The key item to note here is that in the first method, I do a check on the object to make sure I’m receiving a stream. Again, that was my design choice since I want to deal with the streams.

The final overload is where all the heavy work is…

public override object AddOrGetExisting(string key, object value, DateTimeOffset absoluteExpiration, string regionName = null)
{
    if (!(value is Stream))
        throw new ArgumentException("value parameter is not of type Stream");

    // if object exists, get it
    object tmpValue = this.Get(key, regionName);
    if (tmpValue != null)
        return tmpValue;
    else
    {
        //TODO: wrap this in some exception handling

        // create subfolder for region if it was specified
        if (regionName != null)
            cacheRoot.CreateSubdirectory(regionName);

        // add object to cache
        FileStream fileStream = File.Open(GetItemFileName(key, regionName), FileMode.Create);

        ((Stream)value).CopyTo(fileStream);
        fileStream.Flush();
        fileStream.Close();

        return null; // successfully added
    }
}

We start by checking to see if the object already exists and return it if found in the cache. Then we create a subdirectory if we have a region (region implementation isn’t required). Finally, we copy the value passed in to our file and save it. There really should be some exception handling in here to make sure we’re handling things in a way that’s a little more thread save (what if the file gets created between when we check for it and start the write). And the get should be checking to make sure the file isn’t already open when doing its read. But I’m sure you can finish that out.

Now there’s still about a dozen other methods that need to be fleshed out eventually. But these give us our basic get and add functions. What’s still missing is handling evictions from the cache. For that we’re going to use a timer.

public FileCache() : base()
{
    System.Threading.TimerCallback TimerDelegate = new System.Threading.TimerCallback(TimerTask);

    // time values should be based on polling interval
    timerItem = new System.Threading.Timer(TimerDelegate, null, 2000, 2000);
}

private void TimerTask(object StateObj)
{
    int a = 1;
    // check file system for size and if over, remove older objects

    //TODO: check polling interval and update timer if its changed
}

We’ll update the FileCache constructor to create a delegate using our new TimerTask method, and pass that into a Timer object. This will execute the TimeTask method and regular intervals in a separate thread. I’m using a hard-coded value, but we really should check to see we have a specific polling interval set. Course we should also put some code into this method so it actually does things like check to see how much room we have in the cache and evict expired items(by checking via the private method I suggested earlier), etc…

The Implementation

With our custom caching class done (well not done but at least to a point where its minimally functional), its time to implement it. For this, I opted to setup an MVC Web Role that allows folks to upload an image file to Windows Azure Blob storage.
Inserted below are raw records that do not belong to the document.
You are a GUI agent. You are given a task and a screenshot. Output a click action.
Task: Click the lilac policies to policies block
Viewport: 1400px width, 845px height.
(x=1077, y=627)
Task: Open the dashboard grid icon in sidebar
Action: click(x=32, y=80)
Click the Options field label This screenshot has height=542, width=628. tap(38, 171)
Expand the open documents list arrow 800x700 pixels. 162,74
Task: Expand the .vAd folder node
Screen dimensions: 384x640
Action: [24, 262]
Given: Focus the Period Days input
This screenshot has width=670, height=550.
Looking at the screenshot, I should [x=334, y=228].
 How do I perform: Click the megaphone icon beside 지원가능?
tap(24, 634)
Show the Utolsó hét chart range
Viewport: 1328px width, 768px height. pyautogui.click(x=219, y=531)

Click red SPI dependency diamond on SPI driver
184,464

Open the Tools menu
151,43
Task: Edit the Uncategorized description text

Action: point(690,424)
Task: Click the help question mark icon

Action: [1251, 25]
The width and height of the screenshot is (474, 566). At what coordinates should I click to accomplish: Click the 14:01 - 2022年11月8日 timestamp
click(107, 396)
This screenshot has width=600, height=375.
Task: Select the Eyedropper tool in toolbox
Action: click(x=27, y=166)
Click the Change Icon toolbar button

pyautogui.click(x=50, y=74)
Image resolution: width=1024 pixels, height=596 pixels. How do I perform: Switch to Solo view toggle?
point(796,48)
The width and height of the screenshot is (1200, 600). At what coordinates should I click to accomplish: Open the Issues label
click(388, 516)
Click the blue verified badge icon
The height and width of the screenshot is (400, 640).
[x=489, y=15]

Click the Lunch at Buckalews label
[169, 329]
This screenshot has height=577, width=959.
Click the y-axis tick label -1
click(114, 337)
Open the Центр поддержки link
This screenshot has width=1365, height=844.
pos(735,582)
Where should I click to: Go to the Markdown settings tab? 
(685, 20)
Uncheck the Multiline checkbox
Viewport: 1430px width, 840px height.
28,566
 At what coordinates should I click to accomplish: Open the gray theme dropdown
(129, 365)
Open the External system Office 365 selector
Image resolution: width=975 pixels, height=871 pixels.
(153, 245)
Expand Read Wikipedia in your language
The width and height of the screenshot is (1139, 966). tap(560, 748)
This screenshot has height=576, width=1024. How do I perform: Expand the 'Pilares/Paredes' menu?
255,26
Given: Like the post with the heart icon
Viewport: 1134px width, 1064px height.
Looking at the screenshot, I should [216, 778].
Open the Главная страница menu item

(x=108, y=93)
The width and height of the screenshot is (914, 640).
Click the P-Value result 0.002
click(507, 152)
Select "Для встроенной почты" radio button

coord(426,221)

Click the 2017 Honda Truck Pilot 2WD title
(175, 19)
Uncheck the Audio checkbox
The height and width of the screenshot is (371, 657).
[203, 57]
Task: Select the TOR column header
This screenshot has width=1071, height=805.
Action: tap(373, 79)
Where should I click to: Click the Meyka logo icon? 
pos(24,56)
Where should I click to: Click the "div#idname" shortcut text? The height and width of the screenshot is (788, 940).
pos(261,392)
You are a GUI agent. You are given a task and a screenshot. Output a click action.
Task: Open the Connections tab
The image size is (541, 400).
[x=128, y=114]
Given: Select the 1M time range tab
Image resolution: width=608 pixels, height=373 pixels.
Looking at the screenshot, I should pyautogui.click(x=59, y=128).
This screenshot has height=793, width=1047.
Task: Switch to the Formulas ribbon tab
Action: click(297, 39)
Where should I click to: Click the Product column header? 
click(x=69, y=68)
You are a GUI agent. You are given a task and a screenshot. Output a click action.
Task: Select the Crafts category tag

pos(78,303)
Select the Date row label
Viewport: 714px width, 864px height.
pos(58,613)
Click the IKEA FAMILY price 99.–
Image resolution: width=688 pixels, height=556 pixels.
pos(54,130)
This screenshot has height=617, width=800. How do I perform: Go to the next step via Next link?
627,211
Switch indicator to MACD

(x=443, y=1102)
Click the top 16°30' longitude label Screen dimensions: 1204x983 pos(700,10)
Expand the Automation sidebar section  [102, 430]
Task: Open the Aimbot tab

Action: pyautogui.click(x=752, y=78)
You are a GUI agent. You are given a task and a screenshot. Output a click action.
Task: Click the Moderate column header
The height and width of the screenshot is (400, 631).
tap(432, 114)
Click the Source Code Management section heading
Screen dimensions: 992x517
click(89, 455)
Then, via a WCF/REST based service, it would retrieve the images twice. The first retrieval would be without using caching, the second would be with caching. I won’t bore you with all the details of this setup, so we’ll focus on just the wiring up of our custom FileCache.

We start appropriately enough with the role’s Global.asax.cs file where we add public property that represents out cache (so its available anywhere in the web application):

public static Caching.FileCache globalFileCache = new Caching.FileCache();

And then I update the Application_Start method to retrieve our LocalResource setting and use it to set the CacheRootPath property of our caching object.

protected void Application_Start()
{
    AreaRegistration.RegisterAllAreas();

    RegisterGlobalFilters(GlobalFilters.Filters);
    RegisterRoutes(RouteTable.Routes);

    Microsoft.WindowsAzure.CloudStorageAccount.SetConfigurationSettingPublisher(
        (configName, configSetter) =>
            configSetter(RoleEnvironment.GetConfigurationSettingValue(configName))
    );

    globalFileCache.CacheRootPath = RoleEnvironment.GetLocalResource("filecache").RootPath;
}

Now ideally we could make it so that the CacheRootPath instead accepted the LocalResource object returned by GetLocalResource. This would then also mean that our FileCache could easily manage against the maximum size of the local storage resource. But I figured we’d keep any Windows Azure specific dependencies out of this base class and maybe later look at creating a WindowsAzureLocalResourceCache object. But that’s a task for another day.

Ok, now to wire up the cache into the service that will retrieve the blobs. Lets start with the basic implementation:

public Stream GetImage(string Name, string container, bool useCache)
{
    Stream tmpStream = null; // could end up being a filestream or a memory stream

    var account = CloudStorageAccount.FromConfigurationSetting("ImageStorage"); 
    CloudBlobClient blobStorage = account.CreateCloudBlobClient();
    CloudBlob blob = blobStorage.GetBlobReference(string.Format(@"{0}/{1}", container, Name));
    tmpStream = new MemoryStream();
    blob.DownloadToStream(tmpStream);

    WebOperationContext.Current.OutgoingResponse.ContentType = "image/jpeg";
    tmpStream.Seek(0, 0); // make sure we start the beginning
    return tmpStream;
}

This method takes the name of a blob and its container, as well as a useCache parameter (which we’ll implement in a moment). It uses the first two values to get the blob and download it to a stream which is then returned to the caller with a content type of “image/jpeg” so it can be rendered by the browser properly.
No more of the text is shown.